What's the used Suzuki Liana saloon like?
Some small cars are so refined and comfortable they can convince you that you're driving a much bigger car. Alas, the Suzuki Liana is not one of them - every bump in road is sent into the cabin. However, to be fair, the Liana doesn't handle too badly and it corners tidily without massive amounts of body roll.
There's not too much wind or road noise, but the 1.6-litre petrol engine is far from hushed. It needs to be revved hard to get the best from it, and that just means it gets noisy and harsh.
Otherwise, things aren't too bad behind the wheel, thanks to a reasonable dashboard, and there's plenty of room both front and rear. The split-folding seat is easy to use, but a high boot floor and the intruding suspension turrets reduce carrying capacity.
What used Suzuki Liana saloon will I get for my budget?
How much does it cost to run a Suzuki Liana saloon?
The Liana needs fettling every 6000 miles and that makes it considerably more expensive to service over three years than a Ford Focus or Vauxhall Astra.
Dealers are in much shorter supply, too, but the good news is that their hourly rates tend to be a lot cheaper than those of most rivals. Warranty Direct shows that the average repair cost will be lower on the Suzuki than almost any rival, too.
Most small family cars offer a frugal diesel engine, but the Liana only comes with petrol. Still, the 105bhp unit seems to offer reasonable economy, with official figures of 32.1mpg in town and an overall combined figure of 40.9mpg.

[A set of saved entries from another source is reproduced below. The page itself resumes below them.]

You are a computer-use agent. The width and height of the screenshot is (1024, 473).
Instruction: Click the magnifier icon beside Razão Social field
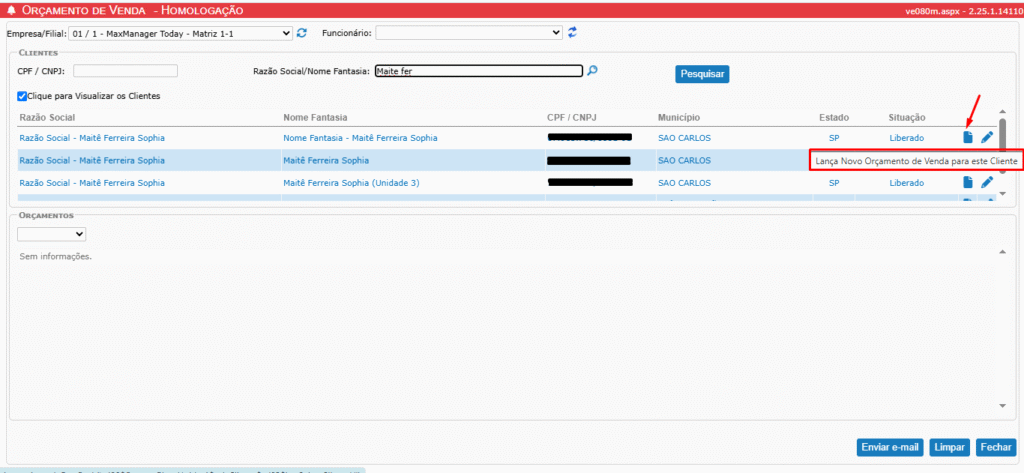592,71
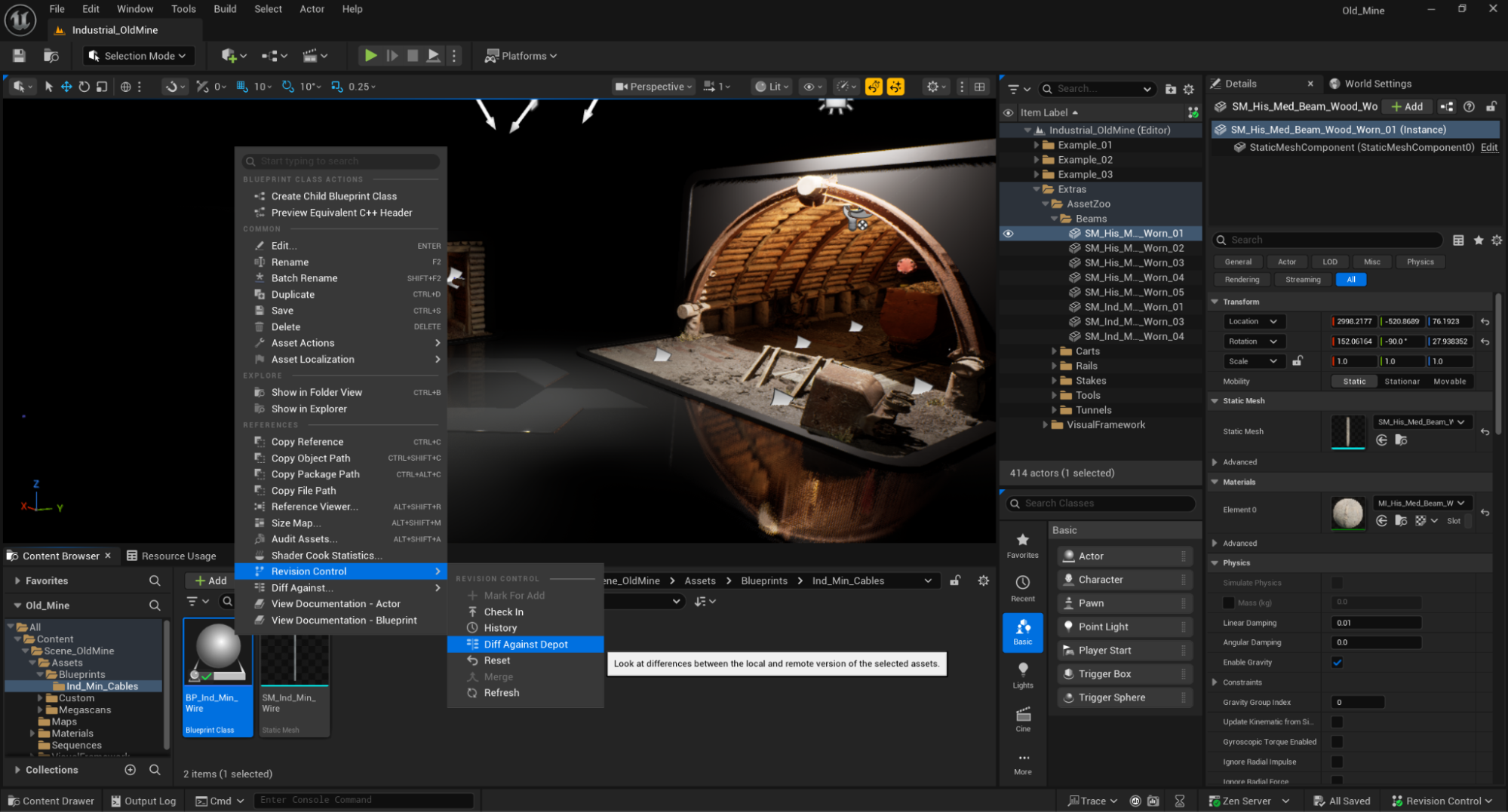Enable the Simulate Physics checkbox
Image resolution: width=1508 pixels, height=812 pixels.
1337,583
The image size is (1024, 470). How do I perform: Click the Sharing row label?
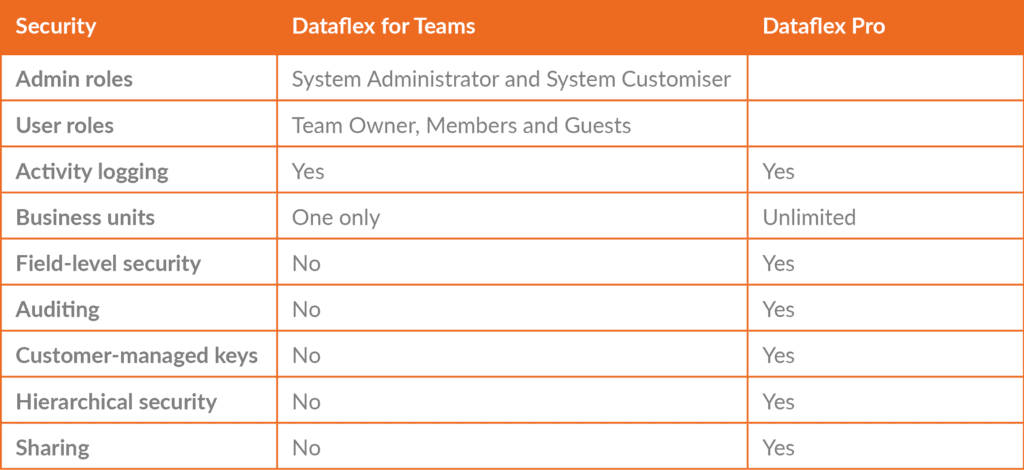click(x=52, y=447)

However, in our experience such figures will be hard to match, especially on the motorway, where the engine needs to be worked hard. Around 35mpg is a more realistic everyday fuel figure. Opting for the four-speed automatic gearbox will reduce economy further, but insurance on either model is a reasonable group 7.
Which used Suzuki Liana saloon should I buy?

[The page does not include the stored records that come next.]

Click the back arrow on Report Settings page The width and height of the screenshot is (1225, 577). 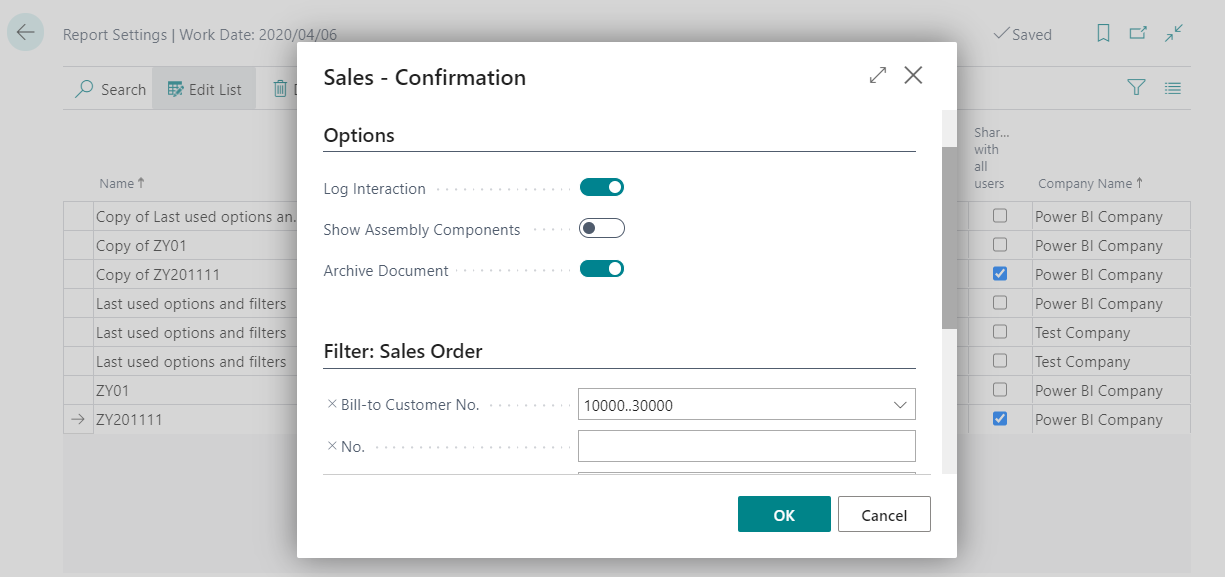coord(25,32)
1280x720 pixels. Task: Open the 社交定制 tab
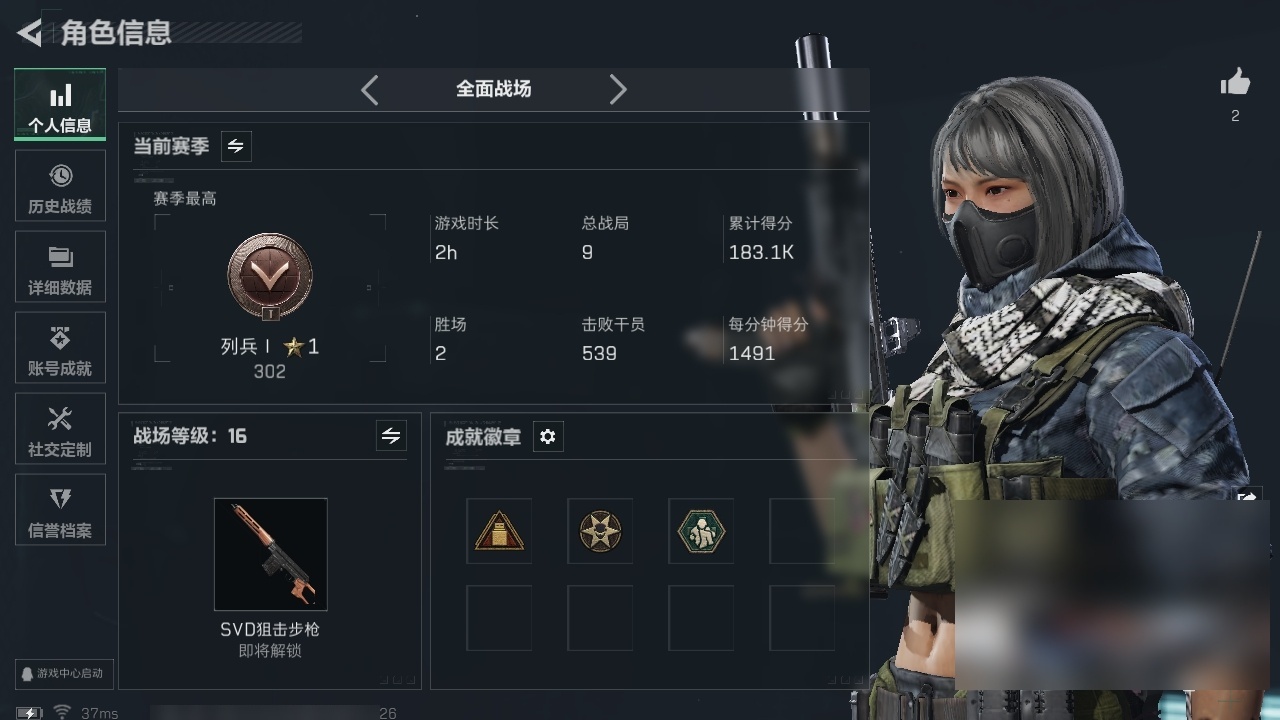(x=60, y=429)
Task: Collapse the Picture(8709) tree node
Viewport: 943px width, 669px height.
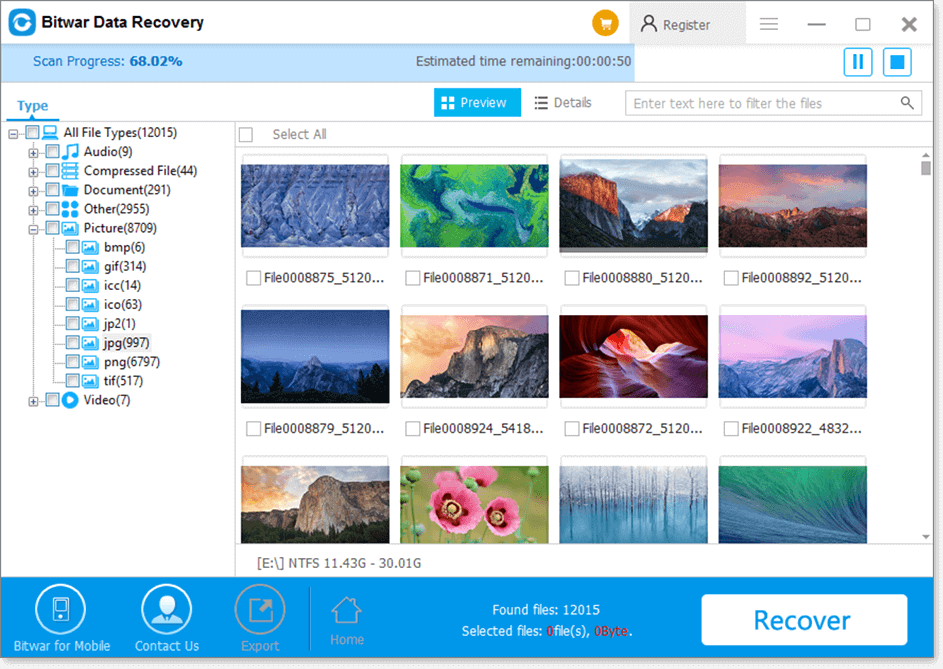Action: click(34, 229)
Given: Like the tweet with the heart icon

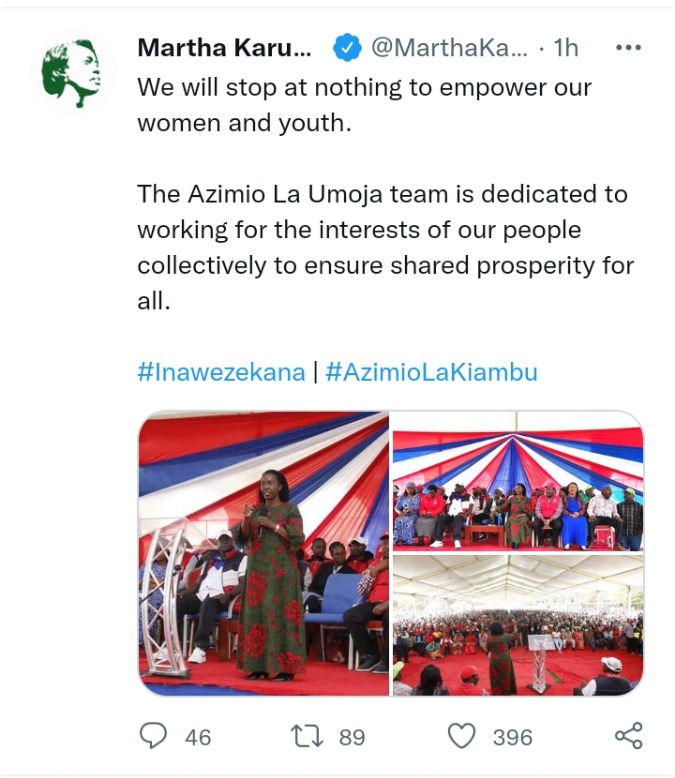Looking at the screenshot, I should coord(462,735).
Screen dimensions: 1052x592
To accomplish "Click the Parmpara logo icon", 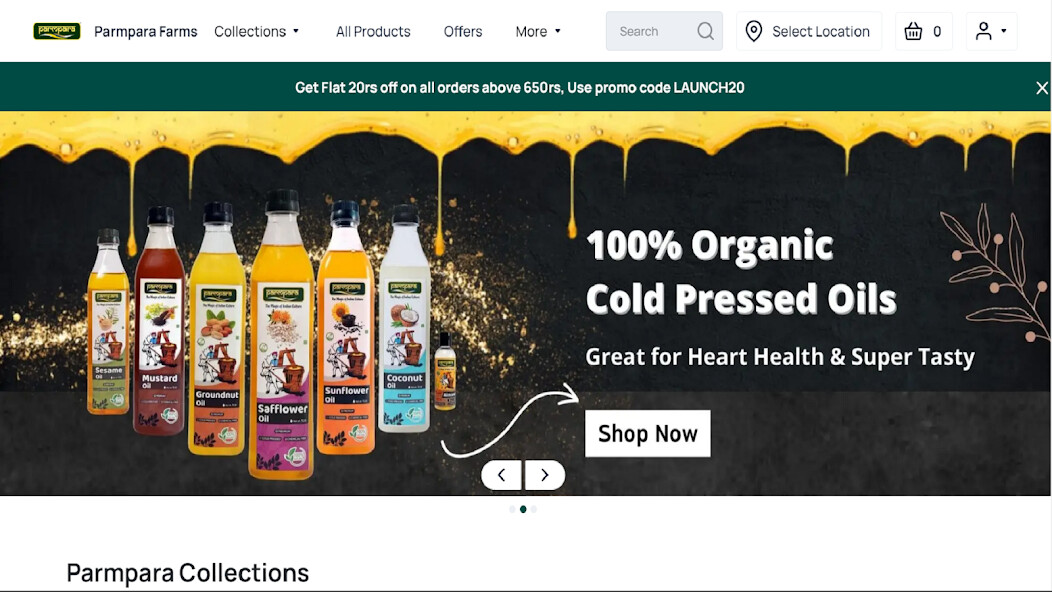I will pos(57,31).
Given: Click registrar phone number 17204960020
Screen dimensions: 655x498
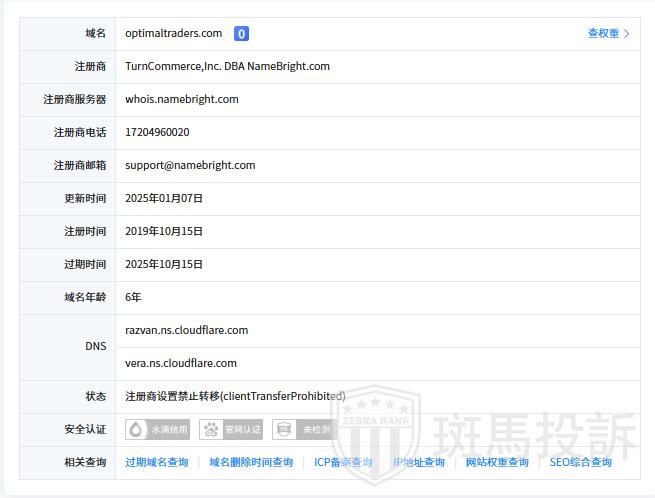Looking at the screenshot, I should click(157, 133).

When buying second-hand, it really is a case of reversing the advice we gave when buying this car new. When new, it wasn't worth paying the extra £1000 asking price for the GLX over the GL. However, now that someone else has taken the hit on depreciation - and, believe us, they will have - you may as well go for the better equipped GLX.
Early GL models left the factory with electric windows, electric mirrors, twin airbags and radio cassette players, but were fitted with CD players after the interior was revised in April 2004. GLX trim adds alloy wheels, air-con, a rear centre-three point belt and, more importantly, side airbags.
This four-door saloon was introduced in 2002, but if you must have a Liana, we recommend the more practical five-door hatchback.
There's only one engine, a 105bhp 1.6-litre and it's best with the five-speed manual rather than the four-speed auto.